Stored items
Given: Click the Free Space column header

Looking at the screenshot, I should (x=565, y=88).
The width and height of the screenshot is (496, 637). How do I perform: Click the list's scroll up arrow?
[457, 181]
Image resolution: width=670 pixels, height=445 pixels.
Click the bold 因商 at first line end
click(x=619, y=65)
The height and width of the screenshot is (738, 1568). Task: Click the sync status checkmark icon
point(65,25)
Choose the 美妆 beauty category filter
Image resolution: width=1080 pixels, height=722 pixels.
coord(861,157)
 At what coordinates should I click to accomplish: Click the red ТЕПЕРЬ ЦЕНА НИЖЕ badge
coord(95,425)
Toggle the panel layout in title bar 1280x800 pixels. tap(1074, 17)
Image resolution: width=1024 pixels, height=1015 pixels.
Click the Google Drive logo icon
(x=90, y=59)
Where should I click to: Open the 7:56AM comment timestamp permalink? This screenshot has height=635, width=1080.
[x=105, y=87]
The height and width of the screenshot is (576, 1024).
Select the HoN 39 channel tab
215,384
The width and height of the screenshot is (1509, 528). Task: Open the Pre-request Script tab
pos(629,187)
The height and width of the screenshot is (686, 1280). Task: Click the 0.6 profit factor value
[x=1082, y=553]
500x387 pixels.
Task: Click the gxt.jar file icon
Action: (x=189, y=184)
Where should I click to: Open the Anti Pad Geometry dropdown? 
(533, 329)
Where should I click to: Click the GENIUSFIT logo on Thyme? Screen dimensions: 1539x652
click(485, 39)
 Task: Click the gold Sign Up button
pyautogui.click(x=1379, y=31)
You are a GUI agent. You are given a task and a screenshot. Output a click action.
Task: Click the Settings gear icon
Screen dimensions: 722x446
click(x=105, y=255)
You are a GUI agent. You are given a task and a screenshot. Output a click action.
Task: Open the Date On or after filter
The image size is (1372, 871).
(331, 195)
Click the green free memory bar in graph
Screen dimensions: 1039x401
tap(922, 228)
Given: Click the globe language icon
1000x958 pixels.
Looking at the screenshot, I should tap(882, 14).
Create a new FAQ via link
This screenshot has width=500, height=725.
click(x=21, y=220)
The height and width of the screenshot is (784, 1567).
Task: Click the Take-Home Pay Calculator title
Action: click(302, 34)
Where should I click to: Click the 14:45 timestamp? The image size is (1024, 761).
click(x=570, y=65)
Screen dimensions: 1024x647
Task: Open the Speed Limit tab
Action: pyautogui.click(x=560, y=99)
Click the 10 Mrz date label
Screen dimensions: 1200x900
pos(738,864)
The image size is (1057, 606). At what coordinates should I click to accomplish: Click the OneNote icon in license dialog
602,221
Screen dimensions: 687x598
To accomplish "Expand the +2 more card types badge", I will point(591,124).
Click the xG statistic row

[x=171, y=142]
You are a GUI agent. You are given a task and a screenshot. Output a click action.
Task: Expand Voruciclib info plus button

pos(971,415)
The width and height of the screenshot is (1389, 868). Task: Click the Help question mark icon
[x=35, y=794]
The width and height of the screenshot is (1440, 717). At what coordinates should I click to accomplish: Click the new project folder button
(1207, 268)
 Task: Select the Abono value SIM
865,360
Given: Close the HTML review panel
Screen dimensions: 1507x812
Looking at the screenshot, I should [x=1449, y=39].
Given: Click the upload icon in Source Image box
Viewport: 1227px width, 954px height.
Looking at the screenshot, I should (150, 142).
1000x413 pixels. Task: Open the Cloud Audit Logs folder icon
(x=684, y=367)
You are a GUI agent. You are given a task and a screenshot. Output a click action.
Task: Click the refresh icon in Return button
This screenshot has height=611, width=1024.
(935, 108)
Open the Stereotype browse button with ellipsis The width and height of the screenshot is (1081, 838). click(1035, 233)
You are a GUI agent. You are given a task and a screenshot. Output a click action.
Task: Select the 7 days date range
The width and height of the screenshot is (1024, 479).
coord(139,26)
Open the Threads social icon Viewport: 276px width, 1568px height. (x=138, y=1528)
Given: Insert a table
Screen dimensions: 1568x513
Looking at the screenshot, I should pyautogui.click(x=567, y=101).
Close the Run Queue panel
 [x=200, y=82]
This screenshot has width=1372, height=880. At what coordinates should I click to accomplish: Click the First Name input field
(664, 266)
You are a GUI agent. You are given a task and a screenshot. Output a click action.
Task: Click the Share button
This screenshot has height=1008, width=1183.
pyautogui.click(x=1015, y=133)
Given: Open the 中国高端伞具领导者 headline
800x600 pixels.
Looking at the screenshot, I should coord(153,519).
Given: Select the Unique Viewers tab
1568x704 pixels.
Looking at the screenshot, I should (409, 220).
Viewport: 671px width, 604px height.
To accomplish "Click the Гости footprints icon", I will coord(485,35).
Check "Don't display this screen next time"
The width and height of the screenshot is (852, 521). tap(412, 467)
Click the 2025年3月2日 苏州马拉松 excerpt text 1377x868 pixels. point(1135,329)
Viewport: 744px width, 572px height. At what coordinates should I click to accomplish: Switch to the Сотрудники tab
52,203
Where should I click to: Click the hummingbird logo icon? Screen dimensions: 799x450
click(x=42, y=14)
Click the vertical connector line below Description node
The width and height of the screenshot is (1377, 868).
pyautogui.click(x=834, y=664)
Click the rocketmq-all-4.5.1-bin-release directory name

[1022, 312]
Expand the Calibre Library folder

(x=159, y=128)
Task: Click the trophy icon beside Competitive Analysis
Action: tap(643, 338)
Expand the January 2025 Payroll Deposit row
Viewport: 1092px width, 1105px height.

What the task asks
Establish how many lines of the records contain the string "filter" and state that number without elaboration.

Result of this task
2